10 thoughts on “DDO is having a birthday, and you’re invited… to spend money!”

  1. DDO was stupid in that they didn’t explain the scenario very well. The only real gate is getting your first compass. Once you get one and get into Crystal Cove, you’re pretty much set. In Crystal Cove, the monsters you kill drop gems. You can use the gems to buy the equipment outside, but you can also turn them in for a large number of doubloons. Easily enough to get another compass with some profit. So, after you get your first compass, you just trade in any gems you’re not using to buy gear, get more doubloons, buy another compass, and you’re set.
    I thought the thing was going to be super-grindy.

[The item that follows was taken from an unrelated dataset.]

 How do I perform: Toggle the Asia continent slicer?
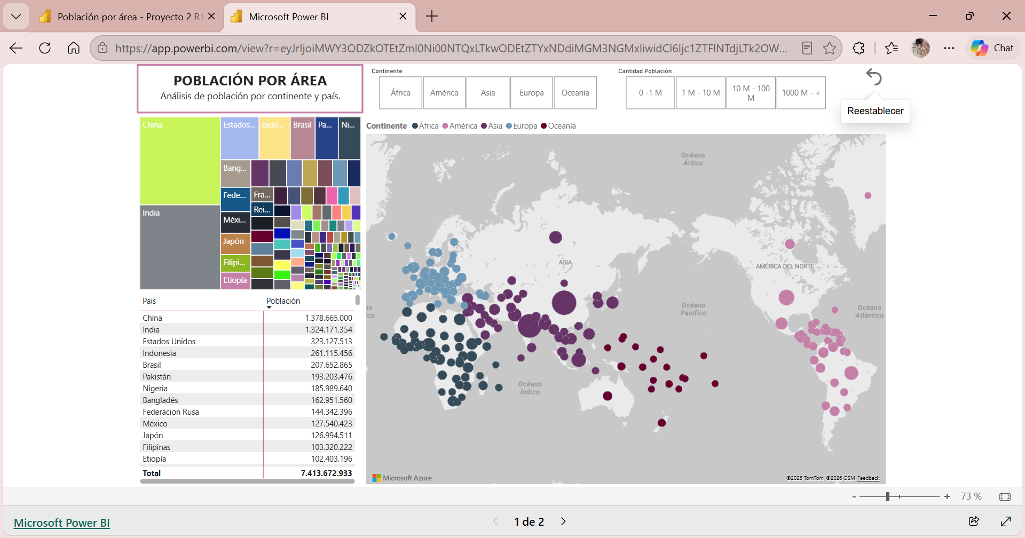pos(488,93)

Once I learned about the gem thing, it was actually rather fun. The Crystal Cove quest is a lot of fun, too. I’ve gotten pretty good at running the torches for the quest on two different characters. A few glitches caused some headaches, but overall it’s quite fun.

  2. PerhapsTurbine are trying re-establish the time honoured convention of it being the guests at a birthday party who bring gifts for the host!

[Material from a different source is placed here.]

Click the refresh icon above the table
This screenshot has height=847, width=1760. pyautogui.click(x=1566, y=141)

    • You might be on to something. Certainly it’s very common for stores and car dealerships to hold anniversary celebrations where people are commanded to buy things.

  3. Yeah, you had some bad luck last night with those compass drops, and without our healer in tow, it got to be pretty painful. For me personally the repair bills didn’t even come close to the loot I was getting from the chests and throwing myself against the wall of pirates until I died seemed like a viable option.
    I was listening to DDOcast the other day and they had similiar complaints in that it seemed like the outside event was tuned in favor of casters and straightforward DPS. If only you could have used your sneak attack . . .
    Psychochild is right in that once you get into that instance, things go much much more smoothly. I was able to upgrade my hat to Charisma +5 last night with all the doubloons I got. 🙂

  4. I think at stores all you ever do is buy things, so when a store has a birthday, apart from giving out some free helium baloons, all you get are discounts.
    But it also sounds like the compass thing was important, and that wasn’t talked about. Knowledge is power, after all, and without that knowledge…

  5. Yeah, it probably would have been better if you could have done a quest to get the compass instead of just relying on random drops. I guess you could have farmed enough doubloons eventually. But, yeah, it does kind of suck that the easy answer is “spend some money” rather than balancing things out properly. But, once past that hurdle it was a pretty neat scenario.

  6. It’s 20/20 obvious hindsight. But it also seems as if you just had “bad luck”. Your groupmates got compassi aplenty. I got a compass on my 3rd pirate kill (thereabouts), before I even knew about crystal cove! I had thought I was supposed to just farm doubloons in a tiny zone 😉 so I went back to House quests out of boredom.
    So my bad luck was realizing my ignorance, then looking for a group for CC and not finding one.

  7. To OP. I died about 5 times when i first entered there and i quickly learned to attack things in my lvl range, which never were in short supply. If you died 100X it isnt say anything about the developers, just that it took me 5 deaths to figure it out (i personally felt quite stupid it took me that long)… and you well..never got the lesson.